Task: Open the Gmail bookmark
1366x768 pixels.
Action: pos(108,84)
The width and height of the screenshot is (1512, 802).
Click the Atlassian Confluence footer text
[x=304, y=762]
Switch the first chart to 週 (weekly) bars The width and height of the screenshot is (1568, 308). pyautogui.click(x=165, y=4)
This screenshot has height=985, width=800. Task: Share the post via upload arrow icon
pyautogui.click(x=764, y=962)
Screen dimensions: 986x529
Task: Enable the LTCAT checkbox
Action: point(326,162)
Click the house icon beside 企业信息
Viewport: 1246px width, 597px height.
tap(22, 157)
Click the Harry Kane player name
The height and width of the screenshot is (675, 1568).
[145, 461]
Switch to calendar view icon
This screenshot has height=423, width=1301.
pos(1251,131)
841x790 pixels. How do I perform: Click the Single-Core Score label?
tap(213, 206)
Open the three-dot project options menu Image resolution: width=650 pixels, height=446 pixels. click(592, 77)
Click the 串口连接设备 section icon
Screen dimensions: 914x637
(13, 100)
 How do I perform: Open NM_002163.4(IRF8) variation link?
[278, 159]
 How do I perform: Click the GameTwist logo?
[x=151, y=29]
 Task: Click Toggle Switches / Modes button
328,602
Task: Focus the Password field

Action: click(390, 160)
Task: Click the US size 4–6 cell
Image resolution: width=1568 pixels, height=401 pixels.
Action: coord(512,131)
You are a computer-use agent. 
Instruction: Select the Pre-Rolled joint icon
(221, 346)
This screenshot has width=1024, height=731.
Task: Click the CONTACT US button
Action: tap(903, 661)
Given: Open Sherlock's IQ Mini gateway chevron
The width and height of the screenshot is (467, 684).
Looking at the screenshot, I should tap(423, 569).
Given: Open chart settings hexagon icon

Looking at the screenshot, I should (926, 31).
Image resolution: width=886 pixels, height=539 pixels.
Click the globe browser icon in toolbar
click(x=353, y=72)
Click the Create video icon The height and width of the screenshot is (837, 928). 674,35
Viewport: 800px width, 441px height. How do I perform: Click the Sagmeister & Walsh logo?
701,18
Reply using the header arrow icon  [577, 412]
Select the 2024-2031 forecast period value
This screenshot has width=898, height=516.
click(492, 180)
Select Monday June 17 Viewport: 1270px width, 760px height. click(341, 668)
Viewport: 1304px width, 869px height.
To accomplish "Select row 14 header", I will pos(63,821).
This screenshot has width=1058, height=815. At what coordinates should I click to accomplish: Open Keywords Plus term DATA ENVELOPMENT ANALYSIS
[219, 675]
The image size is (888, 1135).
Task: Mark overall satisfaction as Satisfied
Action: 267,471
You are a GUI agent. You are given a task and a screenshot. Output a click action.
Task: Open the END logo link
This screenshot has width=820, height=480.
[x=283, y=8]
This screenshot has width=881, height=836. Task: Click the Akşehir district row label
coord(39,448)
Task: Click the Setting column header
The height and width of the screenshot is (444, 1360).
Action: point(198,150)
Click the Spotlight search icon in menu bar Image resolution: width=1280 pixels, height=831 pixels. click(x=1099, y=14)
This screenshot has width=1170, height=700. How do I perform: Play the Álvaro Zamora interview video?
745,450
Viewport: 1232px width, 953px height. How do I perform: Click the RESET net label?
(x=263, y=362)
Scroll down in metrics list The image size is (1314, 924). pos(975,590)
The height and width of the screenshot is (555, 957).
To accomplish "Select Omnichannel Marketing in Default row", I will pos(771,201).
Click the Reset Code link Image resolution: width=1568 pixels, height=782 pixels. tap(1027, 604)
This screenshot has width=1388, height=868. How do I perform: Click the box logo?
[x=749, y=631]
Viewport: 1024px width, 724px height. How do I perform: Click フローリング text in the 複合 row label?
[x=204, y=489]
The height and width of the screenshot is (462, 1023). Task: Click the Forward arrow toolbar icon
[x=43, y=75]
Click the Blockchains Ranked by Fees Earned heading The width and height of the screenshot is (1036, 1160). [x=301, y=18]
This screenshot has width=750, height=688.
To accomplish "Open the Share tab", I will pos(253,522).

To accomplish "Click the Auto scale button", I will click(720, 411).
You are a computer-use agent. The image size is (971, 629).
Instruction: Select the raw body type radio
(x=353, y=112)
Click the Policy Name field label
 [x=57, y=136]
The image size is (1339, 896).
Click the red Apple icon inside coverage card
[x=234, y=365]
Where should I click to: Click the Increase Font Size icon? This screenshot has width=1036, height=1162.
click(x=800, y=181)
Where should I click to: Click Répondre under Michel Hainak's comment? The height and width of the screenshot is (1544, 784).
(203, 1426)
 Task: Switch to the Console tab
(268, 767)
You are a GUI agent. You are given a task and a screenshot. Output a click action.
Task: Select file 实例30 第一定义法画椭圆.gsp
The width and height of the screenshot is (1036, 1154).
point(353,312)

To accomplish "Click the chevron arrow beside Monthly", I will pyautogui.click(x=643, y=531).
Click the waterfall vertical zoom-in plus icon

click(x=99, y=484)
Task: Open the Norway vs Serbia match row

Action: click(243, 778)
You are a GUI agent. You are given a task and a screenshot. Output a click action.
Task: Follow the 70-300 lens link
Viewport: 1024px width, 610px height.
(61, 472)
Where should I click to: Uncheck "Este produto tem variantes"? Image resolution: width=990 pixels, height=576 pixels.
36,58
━━━━
## What is being asked
The entire listing needs to be output again, exactly, please.

## Expected output
Task: Open the Gmail bookmark
1366x768 pixels.
Action: pos(108,84)
The width and height of the screenshot is (1512, 802).
Click the Atlassian Confluence footer text
[x=304, y=762]
Switch the first chart to 週 (weekly) bars The width and height of the screenshot is (1568, 308). pyautogui.click(x=165, y=4)
This screenshot has height=985, width=800. Task: Share the post via upload arrow icon
pyautogui.click(x=764, y=962)
Screen dimensions: 986x529
Task: Enable the LTCAT checkbox
Action: point(326,162)
Click the house icon beside 企业信息
Viewport: 1246px width, 597px height.
tap(22, 157)
Click the Harry Kane player name
The height and width of the screenshot is (675, 1568).
[145, 461]
Switch to calendar view icon
This screenshot has height=423, width=1301.
pos(1251,131)
841x790 pixels. How do I perform: Click the Single-Core Score label?
tap(213, 206)
Open the three-dot project options menu Image resolution: width=650 pixels, height=446 pixels. click(592, 77)
Click the 串口连接设备 section icon
Screen dimensions: 914x637
(13, 100)
 How do I perform: Open NM_002163.4(IRF8) variation link?
[278, 159]
 How do I perform: Click the GameTwist logo?
[x=151, y=29]
 Task: Click Toggle Switches / Modes button
328,602
Task: Focus the Password field

Action: click(390, 160)
Task: Click the US size 4–6 cell
Image resolution: width=1568 pixels, height=401 pixels.
Action: coord(512,131)
You are a computer-use agent. 
Instruction: Select the Pre-Rolled joint icon
(221, 346)
This screenshot has width=1024, height=731.
Task: Click the CONTACT US button
Action: tap(903, 661)
Given: Open Sherlock's IQ Mini gateway chevron
The width and height of the screenshot is (467, 684).
Looking at the screenshot, I should tap(423, 569).
Given: Open chart settings hexagon icon

Looking at the screenshot, I should (926, 31).
Image resolution: width=886 pixels, height=539 pixels.
Click the globe browser icon in toolbar
click(x=353, y=72)
Click the Create video icon The height and width of the screenshot is (837, 928). 674,35
Viewport: 800px width, 441px height. How do I perform: Click the Sagmeister & Walsh logo?
701,18
Reply using the header arrow icon  [577, 412]
Select the 2024-2031 forecast period value
This screenshot has width=898, height=516.
click(492, 180)
Select Monday June 17 Viewport: 1270px width, 760px height. click(341, 668)
Viewport: 1304px width, 869px height.
To accomplish "Select row 14 header", I will pos(63,821).
This screenshot has width=1058, height=815. At what coordinates should I click to accomplish: Open Keywords Plus term DATA ENVELOPMENT ANALYSIS
[219, 675]
The image size is (888, 1135).
Task: Mark overall satisfaction as Satisfied
Action: 267,471
You are a GUI agent. You are given a task and a screenshot. Output a click action.
Task: Open the END logo link
This screenshot has width=820, height=480.
[x=283, y=8]
This screenshot has width=881, height=836. Task: Click the Akşehir district row label
coord(39,448)
Task: Click the Setting column header
The height and width of the screenshot is (444, 1360).
Action: point(198,150)
Click the Spotlight search icon in menu bar Image resolution: width=1280 pixels, height=831 pixels. click(x=1099, y=14)
This screenshot has width=1170, height=700. How do I perform: Play the Álvaro Zamora interview video?
745,450
Viewport: 1232px width, 953px height. How do I perform: Click the RESET net label?
(x=263, y=362)
Scroll down in metrics list The image size is (1314, 924). pos(975,590)
The height and width of the screenshot is (555, 957).
To accomplish "Select Omnichannel Marketing in Default row", I will pos(771,201).
Click the Reset Code link Image resolution: width=1568 pixels, height=782 pixels. tap(1027, 604)
This screenshot has width=1388, height=868. How do I perform: Click the box logo?
[x=749, y=631]
Viewport: 1024px width, 724px height. How do I perform: Click フローリング text in the 複合 row label?
[x=204, y=489]
The height and width of the screenshot is (462, 1023). Task: Click the Forward arrow toolbar icon
[x=43, y=75]
Click the Blockchains Ranked by Fees Earned heading The width and height of the screenshot is (1036, 1160). [x=301, y=18]
This screenshot has width=750, height=688.
To accomplish "Open the Share tab", I will pos(253,522).

To accomplish "Click the Auto scale button", I will click(720, 411).
You are a computer-use agent. The image size is (971, 629).
Instruction: Select the raw body type radio
(x=353, y=112)
Click the Policy Name field label
 [x=57, y=136]
The image size is (1339, 896).
Click the red Apple icon inside coverage card
[x=234, y=365]
Where should I click to: Click the Increase Font Size icon? This screenshot has width=1036, height=1162.
click(x=800, y=181)
Where should I click to: Click Répondre under Michel Hainak's comment? The height and width of the screenshot is (1544, 784).
(203, 1426)
 Task: Switch to the Console tab
(268, 767)
You are a GUI agent. You are given a task and a screenshot. Output a click action.
Task: Select file 实例30 第一定义法画椭圆.gsp
The width and height of the screenshot is (1036, 1154).
point(353,312)

To accomplish "Click the chevron arrow beside Monthly", I will pyautogui.click(x=643, y=531).
Click the waterfall vertical zoom-in plus icon

click(x=99, y=484)
Task: Open the Norway vs Serbia match row

Action: click(243, 778)
You are a GUI agent. You are given a task and a screenshot. Output a click action.
Task: Follow the 70-300 lens link
Viewport: 1024px width, 610px height.
(61, 472)
Where should I click to: Uncheck "Este produto tem variantes"? Image resolution: width=990 pixels, height=576 pixels.
36,58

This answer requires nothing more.